From: Tom Lane @ 2026-04-07 20:16 UTC (permalink / raw)
  To: Chengpeng Yan <[email protected]>; +Cc: Andres Freund <[email protected]>; pgsql-hackers; David Rowley <[email protected]>

Chengpeng Yan <[email protected]> writes:
> Following up on the discussion below, I now have a patch.

> The patch extends make_sort_input_target() with a conservative rule:
> defer additional non-sort targetlist expressions past Sort only when
> doing so does not require carrying any additional Vars/PlaceHolderVars
> through Sort. This way, Sort input width never increases.

I spent some time thinking about this.

One thing I think we need to keep in mind is that if we don't postpone
an expression past Sort, and the user doesn't like that, she can
easily rewrite the query to force it; as indeed Andres demonstrated
at the start of this thread.  But overriding an unwanted planner
decision to postpone is harder.  I think you can do it with

SELECT * FROM (SELECT x,y,f(z) FROM ... OFFSET 0) ORDER BY whatever;

but if you forget the OFFSET-0 optimization fence you may find
f(z) getting evaluated after the sort anyway.  And the fence might
foreclose some other optimization you did want.
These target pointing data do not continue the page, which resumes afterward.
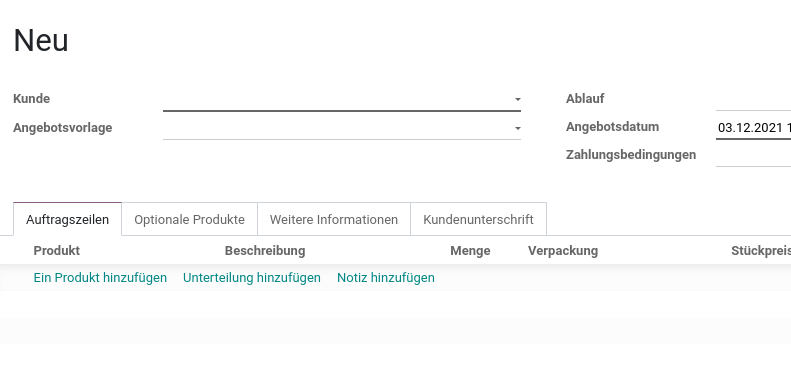Click Ein Produkt hinzufügen link
Screen dimensions: 791x369
[100, 278]
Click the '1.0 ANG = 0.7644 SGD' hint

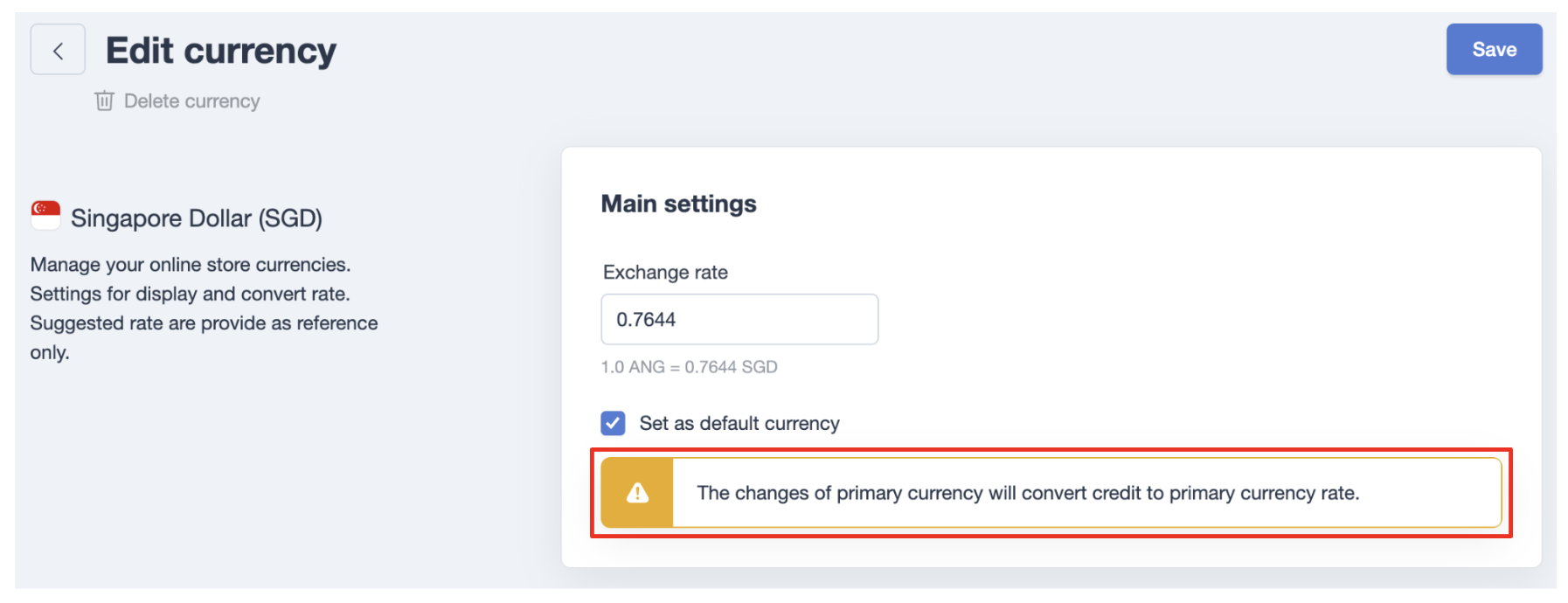tap(689, 367)
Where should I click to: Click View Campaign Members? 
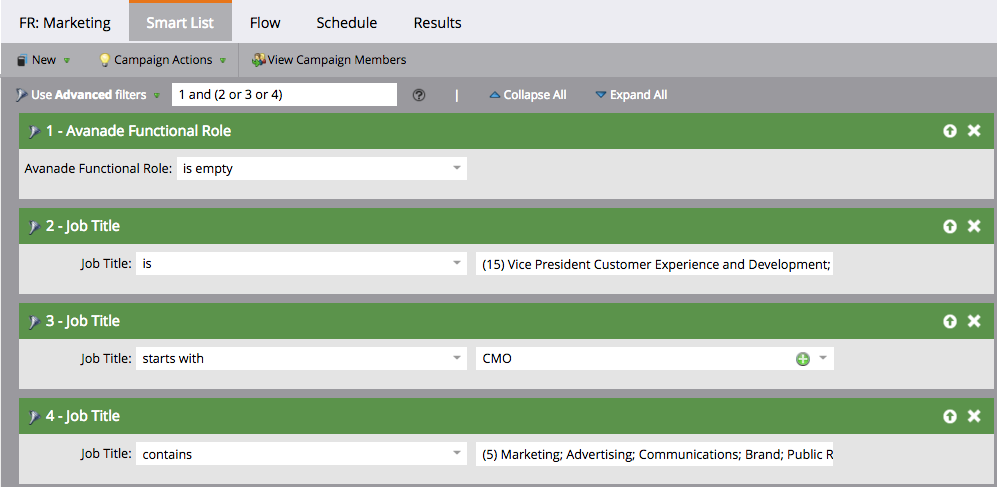[x=329, y=60]
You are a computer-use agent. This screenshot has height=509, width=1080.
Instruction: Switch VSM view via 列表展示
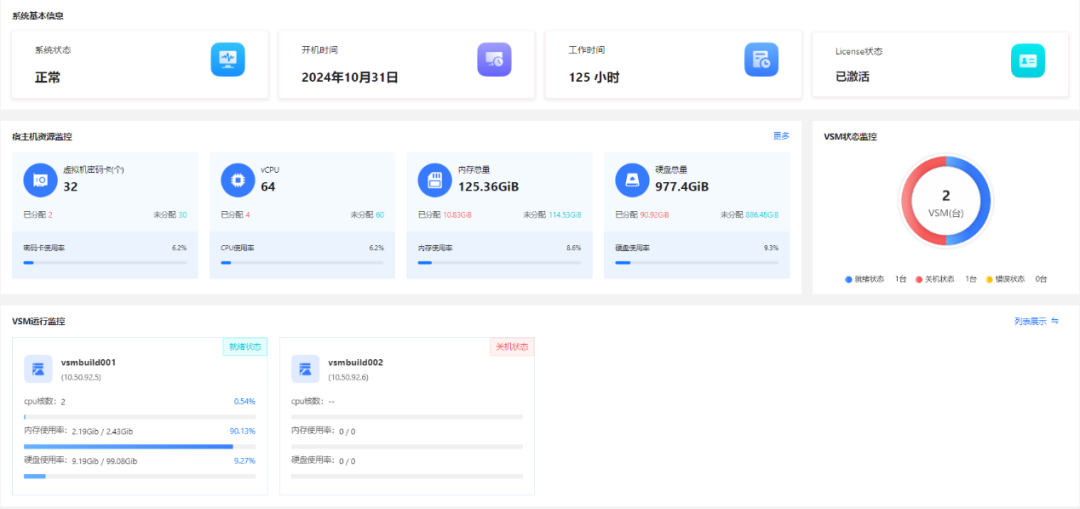tap(1035, 321)
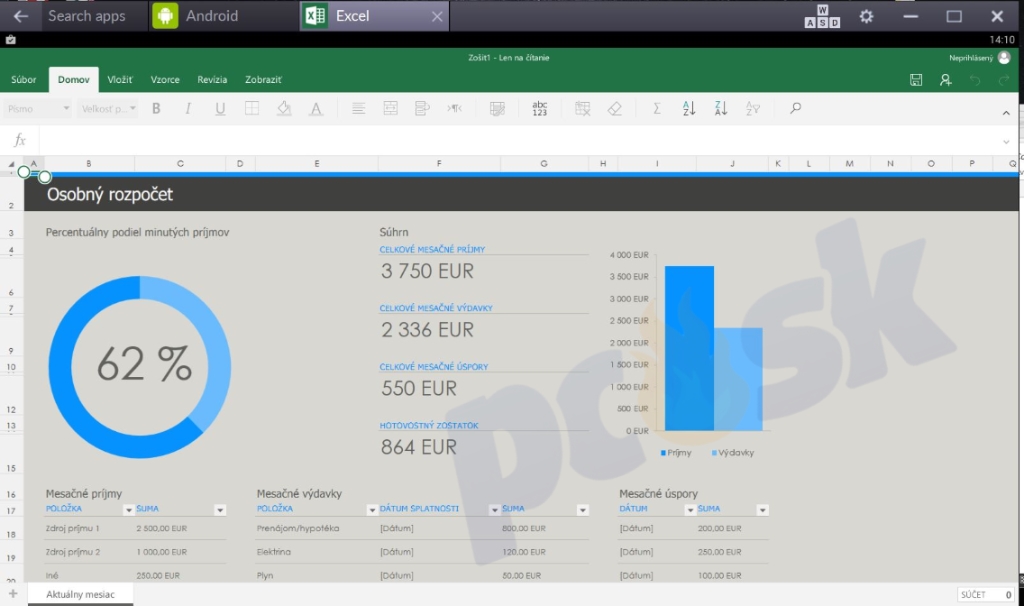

Also, make_sort_input_target() has gone basically unchanged since
2016, without that many complaints.  So I think we need to be pretty
conservative about adding postponement choices that aren't forced by
semantic requirements.

The rule stated above seems pretty conservative, but either it's not
conservative enough or you didn't implement it right, because the
regression test changes show the v2 patch is very willing to create
Result nodes where there were none before, even when there's no LIMIT
and thus no reason to think we can save any expression evaluations.
That extra plan node has nonzero cost that I don't think you're
accounting for.  It'll still be a win if enough data volume is removed
from the Sort step, but I don't see any consideration of how much
we're actually saving before deciding to add the projection step.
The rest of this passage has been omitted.